The People’s National Congress/Good and Green for Georgetown, now referred to as A Partnership for National Unity, had used its majority to pass a no-confidence motion against Shury simply because she had become the acting mayor after then Mayor Ranwell Jordan had been out of the country attending a conference in Istanbul.

They passed a motion causing Shury to lose her secretary, a vehicle and driver, and security guards for her residence. The GGG/PNC officials also boycotted all meetings she called during that period.

Persons should remember that, back then, under an accord between the major parties in the Council, it was agreed that every side would support the other’s candidate for mayor for one year during the Council’s three-year mandate. GGG leader Hamilton Green had served as mayor during the first year, in keeping with his party’s majority on the M&CC. The PNC’s Jordan was supported by the PPP/Civic against Green the next year. It was expected that Sahoye-Shury would become mayor the following year (1996), but the GGG and PNC then combined their numbers to prevent this from taking place.

Mayor Chase-Green then selectively says — regarding the issue of security not being provided at the residence of Deputy Mayor Sherod Duncan — that since the deputy mayor does not own the property on which he currently resides, permission would have to be granted by the landlord.

The motion that was passed in 1996 forcefully removed all the amenities which were constitutionally accorded to the Deputy Mayor’s Office, not some; and included the guards at the person’s residence, so it could not be at the discretion of the Mayor or the Town Clerk or the Council to discern which of those amenities could be patronizingly given back to the holder of that office.

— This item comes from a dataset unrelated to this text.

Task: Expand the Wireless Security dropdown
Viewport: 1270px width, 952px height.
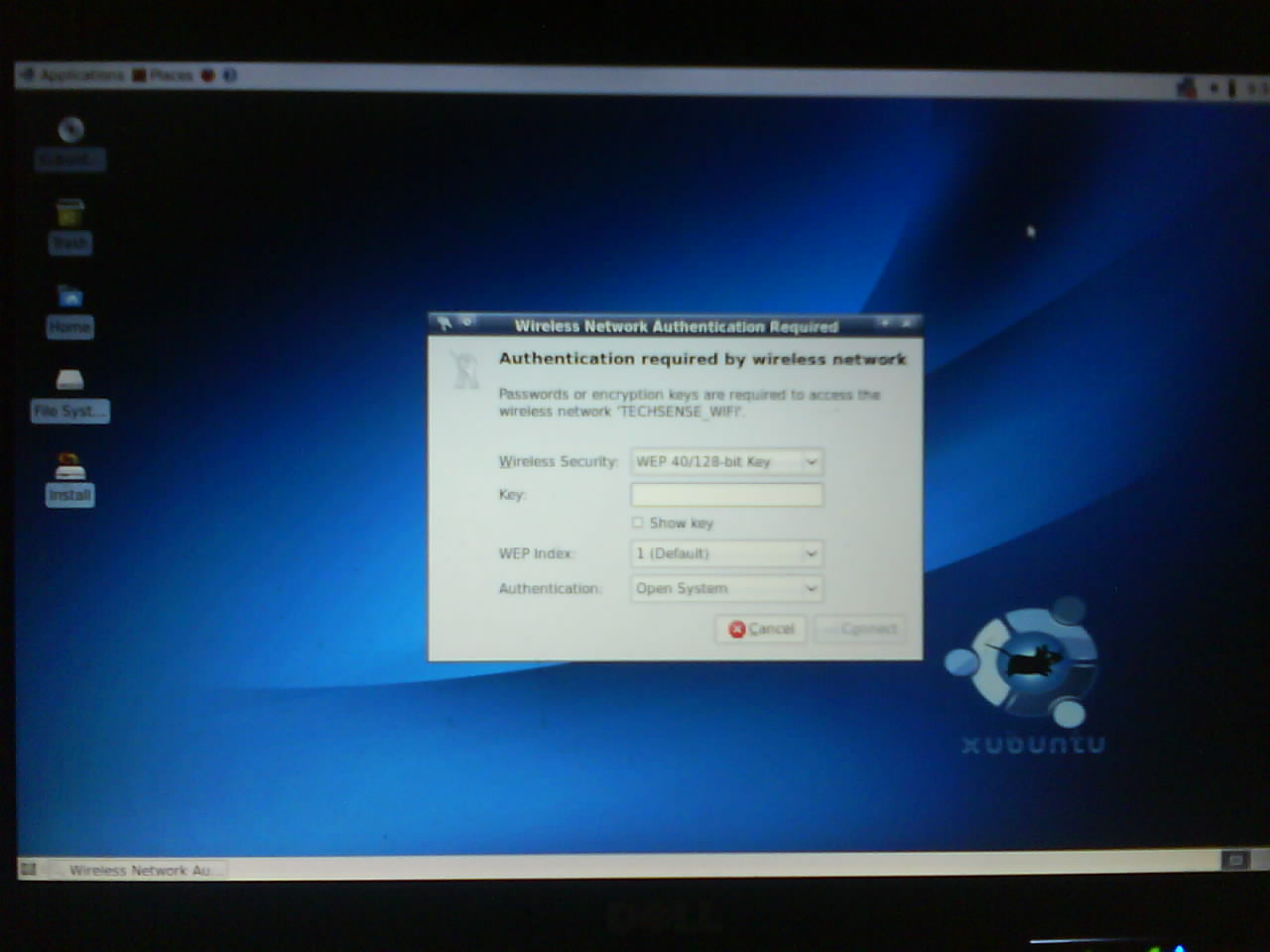Action: click(726, 462)
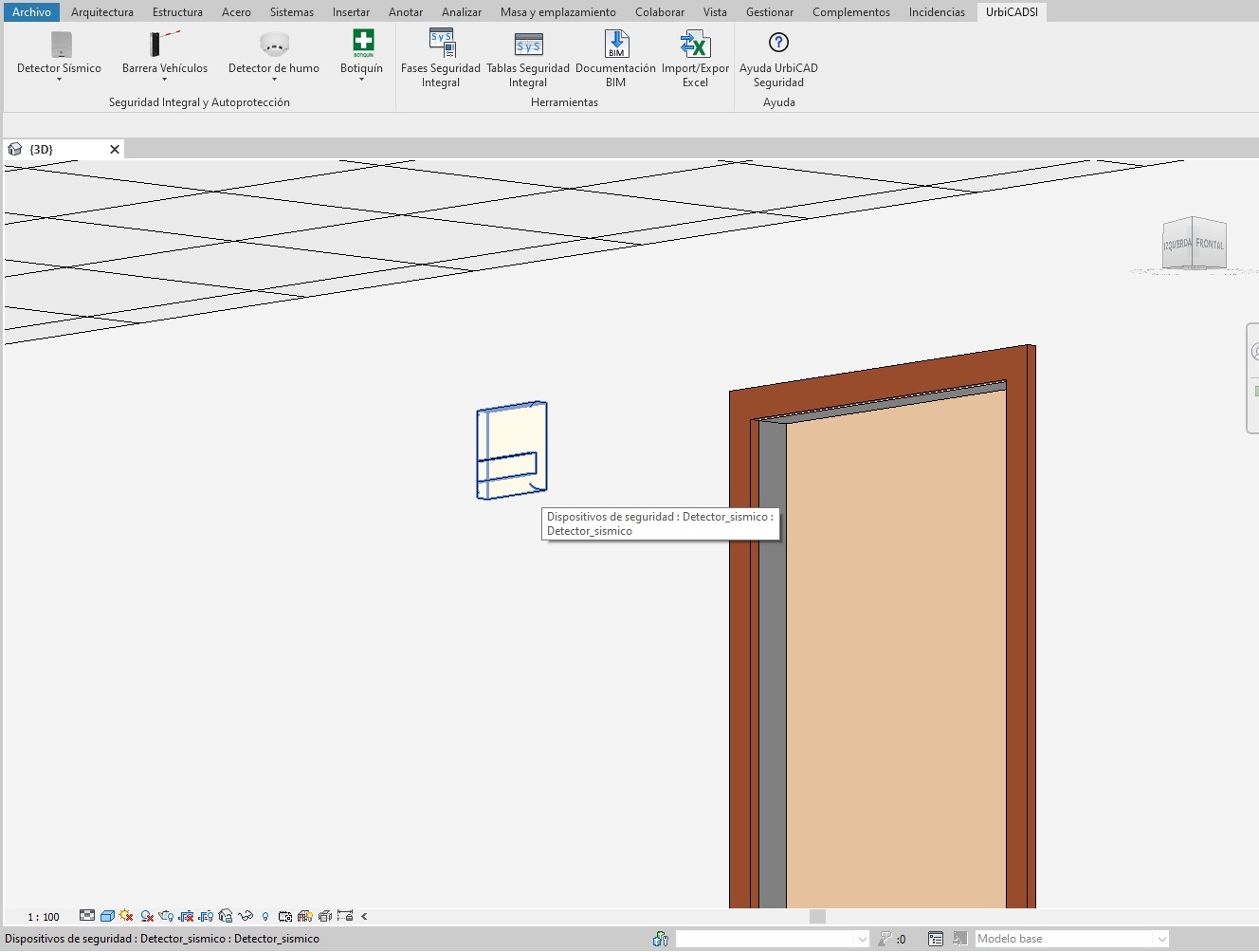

All that needs to be done is to have a motion passed overturning that evil, depraved and dreadful one that was passed twenty years ago to spite and miniaturize Mrs. Philomena Sahoye-Shury. It is not a law, but merely a motion; that is: a formal proposal made by a member of a deliberative assembly so that the assembly could take certain action, which could be corrected by the passage of another motion that is ethical, principled and honourable.